Created attachment 216941 [details] Test program that shows the problem (64bi x86 only) Description of the problem Certain disks with an MD device on top return success when the MD device is sent a BLKZEROOUT despite not actually zeroing the data. Steps to reproduce: 1. On ESXi create a VM with a 1GByte VMDK attached to a PVSCSI controller running Fedora 23 64 bit. 2. Boot the VM. 3. Create an mdadm device on top the VMDK device e.g. mdadm --create /dev/md0 /dev/sdb --raid-devices=1 --force --level=linear where sdb is the device backed by the VMDK. 4. Write junk to the mdadm device e.g. dd if=/dev/urandom of=/dev/md0 conv=fsync bs=512 count=1 5. Run cat /sys/block/sdb/queue/write_same_max_bytes 6. Send BLKZEROOUT to the md device and check the return code e.g. blkdiscard --zeroout /dev/md0 echo $? 7. Run cat /sys/block/sdb/queue/write_same_max_bytes 8. Read the data back and check it is zeros e.g. dd if=/dev/md0 iflag=direct bs=512 count=1 | hexdump Expected results: Step 6. to output 0 (indicating success). Step 8. to show the disk is all zeros. Actual results: Step 6. outputs 0 (so it was successful) Step 8. shows data other than all zeros. How reproducible is the problem: The problem happens every time after boot but not when using a disk attached to a virtualised LSI controller (which always returns write_same_max_bytes of 0). Version information: 4.6.0-1.vanilla.knurd.1.fc23.x86_64 kernel Fedora 23 VMware ESXi, 6.0.0, 3029758 Additional information: This issue has also been reproduced on Ubuntu 16.04 with a the default 4.4.0-22-generic kernel. Stopping and then reassembling the array makes the problem go away. When BLKZEROOUT is issued to an MD device atop a PVSCSI controller supplied VMDK from ESXi 6.0 the call returns immediately and with a zero return code. Unfortunately, inspecting the data on the MD device shows that it has not been zeroed and is untouched even after POSIX_FADV_DONTNEED is used on the MD device. The only clue I've seen is that /sys/block/sd?/queue/write_same_max_bytes starts out being 33553920 but after a WRITE SAME is issued it becomes 0. If the MD device is created after write_same_max_bytes has become 0 on the backing disk then BLKZEROOUT seems to work correctly. Originally filed over on http://thread.gmane.org/gmane.linux.scsi/113726 .

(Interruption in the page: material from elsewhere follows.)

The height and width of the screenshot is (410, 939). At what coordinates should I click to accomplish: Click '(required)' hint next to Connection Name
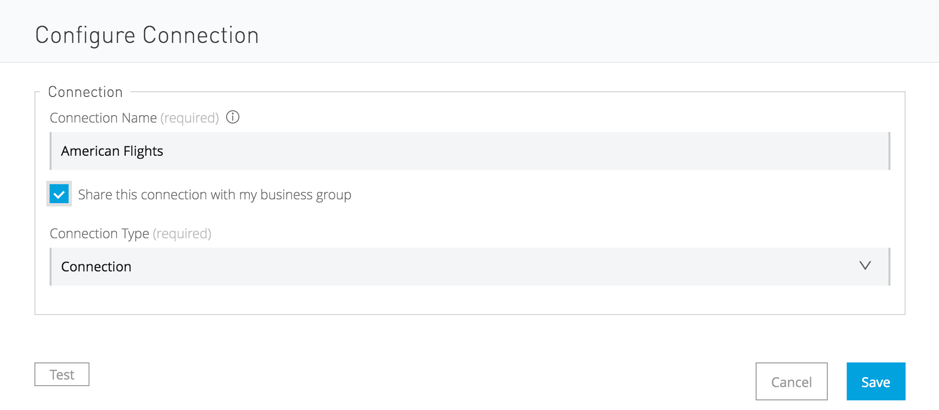point(189,118)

does the sd? really support write same? why the write_saame_max_bytes becomes 0 after the command issued? MD doesn't do nothing related to write same so far. It just passes the command to underlayer disk. So I think it's better scsi people look at this issue.
What might be happening is the device says "I can do write same" but when the kernel issues the command it decides "uh oh I don't think you can" (perhaps because it's blocked due to controller behaviour) and then goes and turns it off. See https://bugs.launchpad.net/ubuntu/+source/linux/+bug/1371591/comments/27 for a VMware take on a bug related to this. It's worth noting that putting LVM directly on the sd? device and running the test doesn't show this problem hence the reason I think it might be MD related. Further, after the problem occurs this is the result: # cat /sys/block/sdb/queue/write_same_max_bytes 0 # cat /sys/block/md0/queue/write_same_max_bytes 33553920 If MD really has to pass the command down then if the lower layer starts saying it can't do cope with write same then shouldn't MD follow suit too?
https://www.redhat.com/archives/dm-devel/2013-September/msg00095.html describes how WRITE SAME can be enabled only to be disabled after the first WRITE SAME issued fails (see 2c).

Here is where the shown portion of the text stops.